MACDOWELL, EDWARD. (1860-1908). American composer, pianist and teacher. DS. (“E.A. MacDowell”). 1p. Oblong 8vo. New York, October 4, 1900. A partially-printed document signed by MacDowell and acknowledging that ANGELA DILLER (1877-1968) is qualified to attend “Course 2.5” in Columbia University’s Department of Music.
A Partially-printed Document Signed by Columbia’s First Professor of Music Acknowledging that Angela Diller is Qualified to Attend a Course at the University
Signed by Edward MacDowell
In May 1896, MacDowell was appointed Columbia University’s first professor of music. In addition to teaching, he continued to conduct, perform and compose, producing some of his finest piano works, including Sea Pieces (Op. 55), the Third (“Norse”) Sonata (Op. 57) and Fireside Tales (Op. 61).

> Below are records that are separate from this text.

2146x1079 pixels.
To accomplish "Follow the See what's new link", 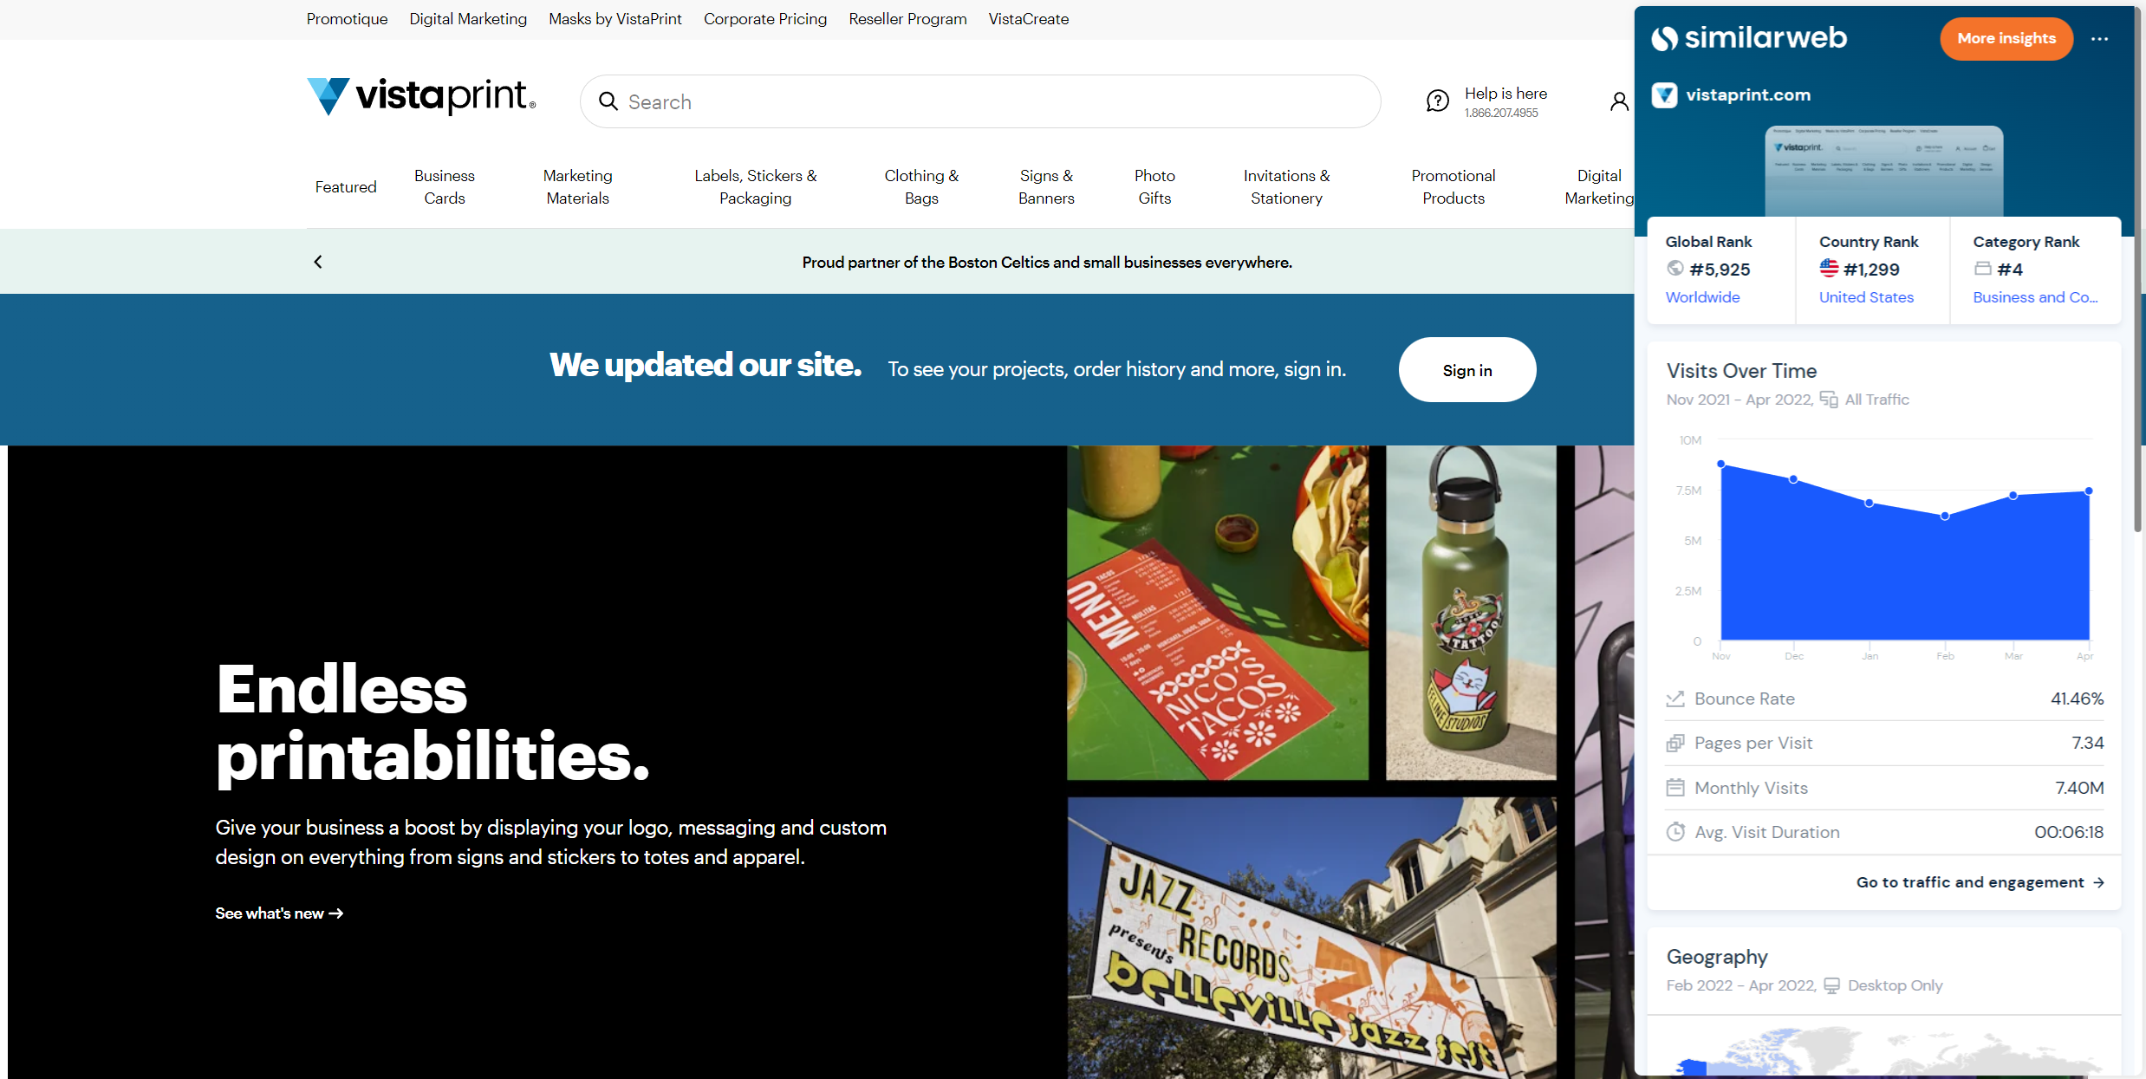I will tap(279, 913).
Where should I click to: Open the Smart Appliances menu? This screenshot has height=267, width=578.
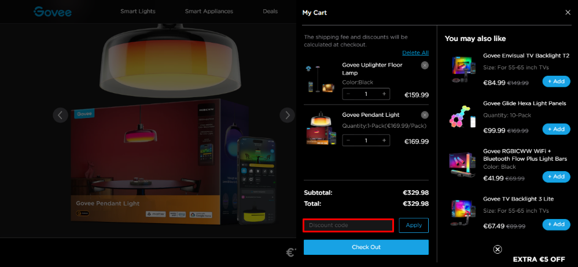209,12
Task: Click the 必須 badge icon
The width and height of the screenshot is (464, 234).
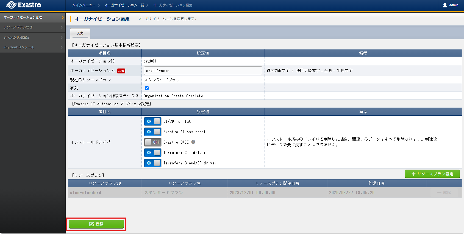Action: tap(121, 71)
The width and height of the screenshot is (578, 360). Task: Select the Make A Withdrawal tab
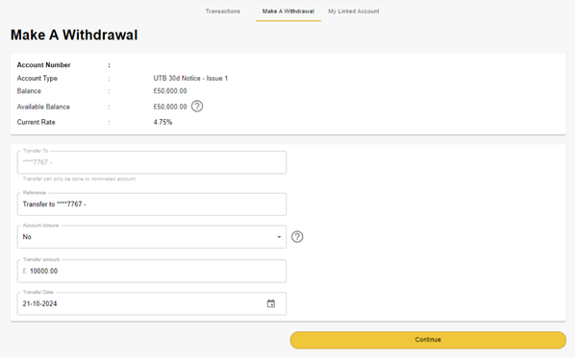(x=289, y=12)
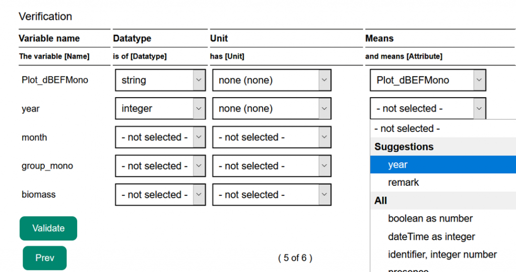The height and width of the screenshot is (272, 516).
Task: Open Means dropdown showing Plot_dBEFMono
Action: click(428, 80)
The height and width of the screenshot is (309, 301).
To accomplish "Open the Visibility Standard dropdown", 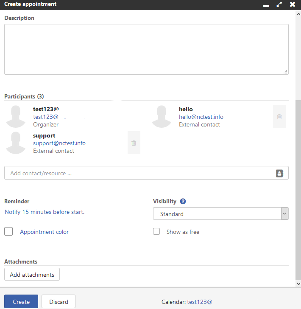I will click(221, 213).
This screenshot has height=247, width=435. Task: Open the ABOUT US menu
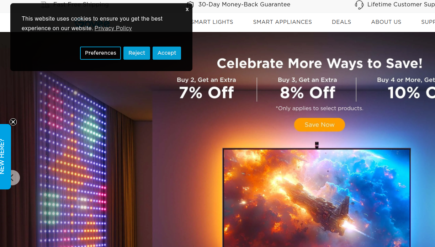(386, 22)
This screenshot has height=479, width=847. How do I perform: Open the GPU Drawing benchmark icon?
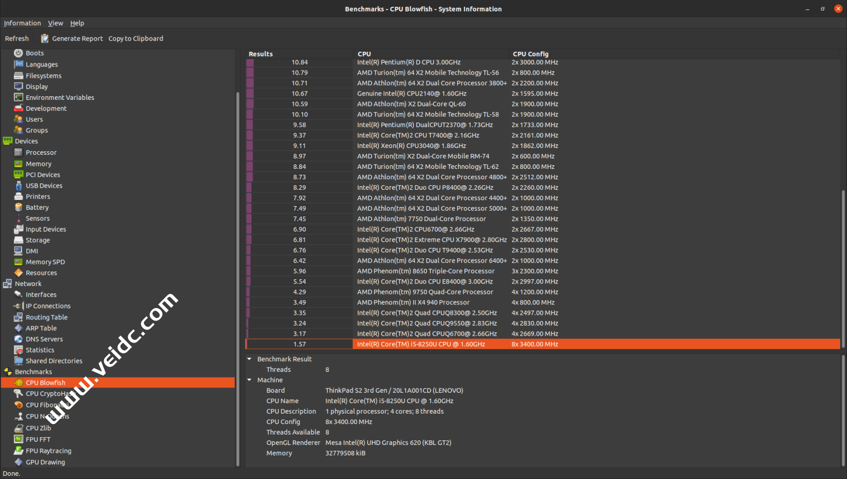point(18,462)
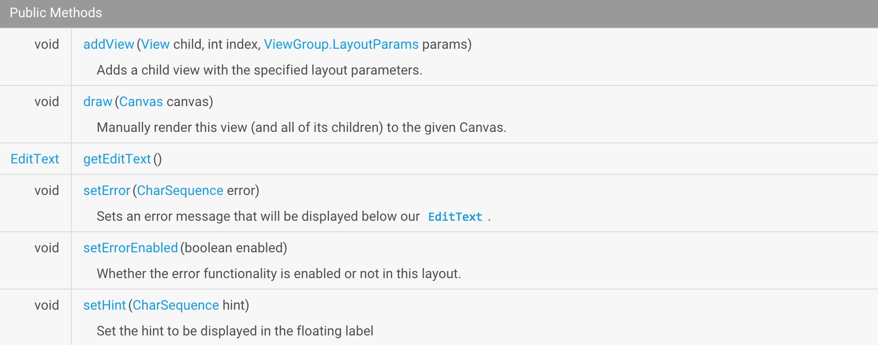
Task: Click the EditText return type link
Action: coord(35,159)
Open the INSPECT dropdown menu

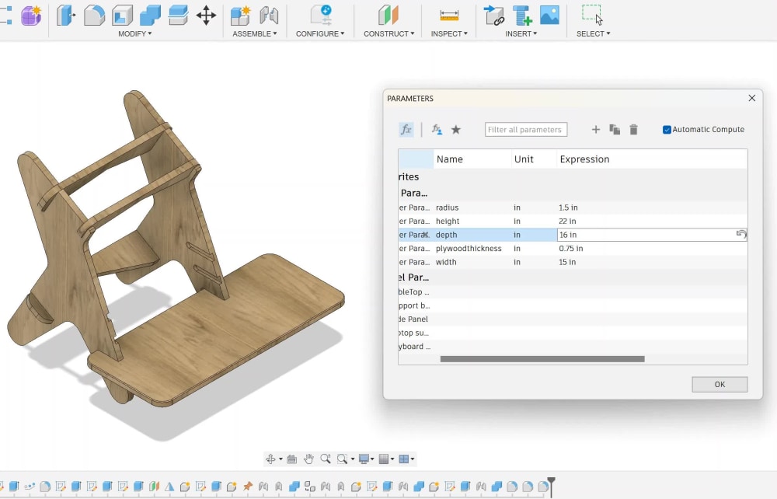click(x=449, y=33)
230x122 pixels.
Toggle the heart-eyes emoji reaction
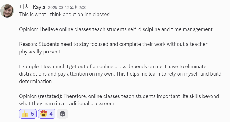click(x=47, y=114)
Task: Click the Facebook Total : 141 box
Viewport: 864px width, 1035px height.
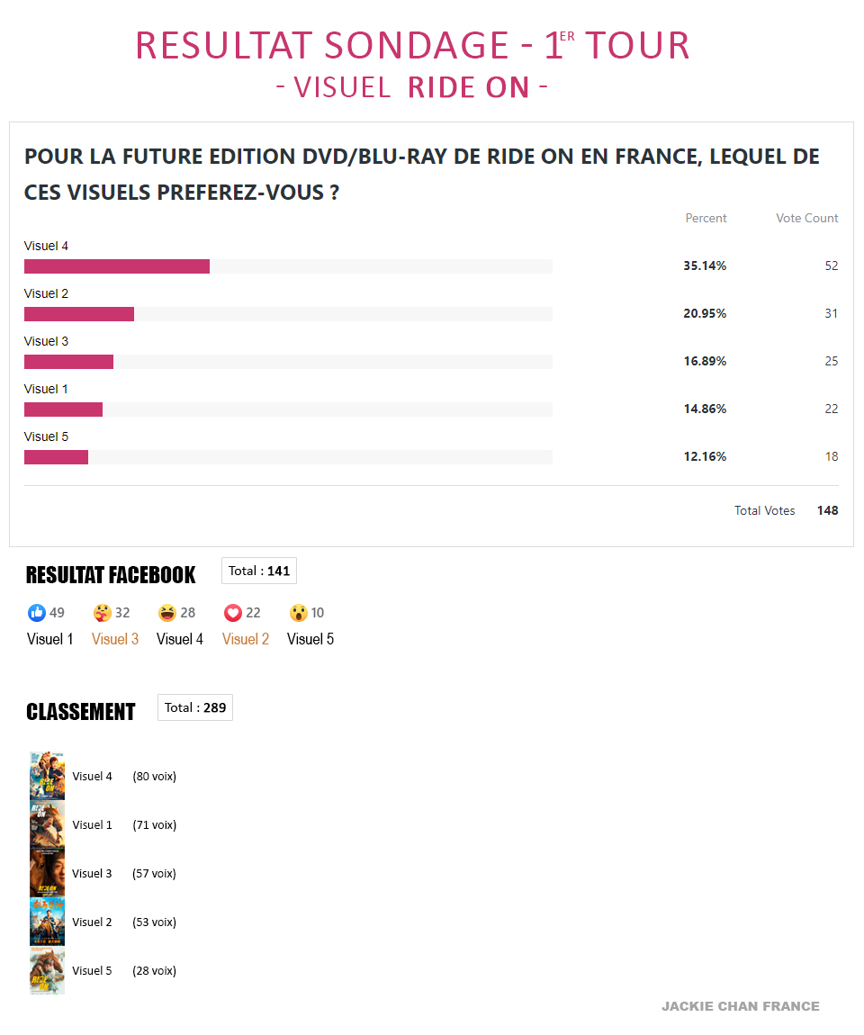Action: 259,571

Diller, the Brooklyn-born daughter of a church organist, was a music teacher at a New York City girls’ boarding school when she began studying with MacDowell. “For seven years, from 1896 until 1903, she studied harmony, counterpoint, orchestration, composition, and piano with Edward MacDowell at Columbia University, and concurrently was enrolled at Barnard College as a special student in music… In 1899 Angela Diller was the first recipient of the Mosenthal fellowship for musical composition at the university,” (Notable American Women: The Modern Period: A Biographical Dictionary, ed. Sicherman and Green). That same year, she began teaching at the New York City Music School Settlement where she eventually rose to head of the theory department and “became a devoted, and inspiring teacher to the hundreds of students, young and old, whom she met,” (ibid.). She went on to co-found the Diller Quaile School of Music which introduced a new curriculum she developed that applied music theory and “emphasized the development of musicianship in a program closely coordinated with the individual instrumental lessons,” (ibid.). Her philosophy was influential amongst music educators.
Mounted to a slightly larger sheet. Tears in the upper and lower right corners and one small chip along the right edge. In very good condition. Uncommon in this format.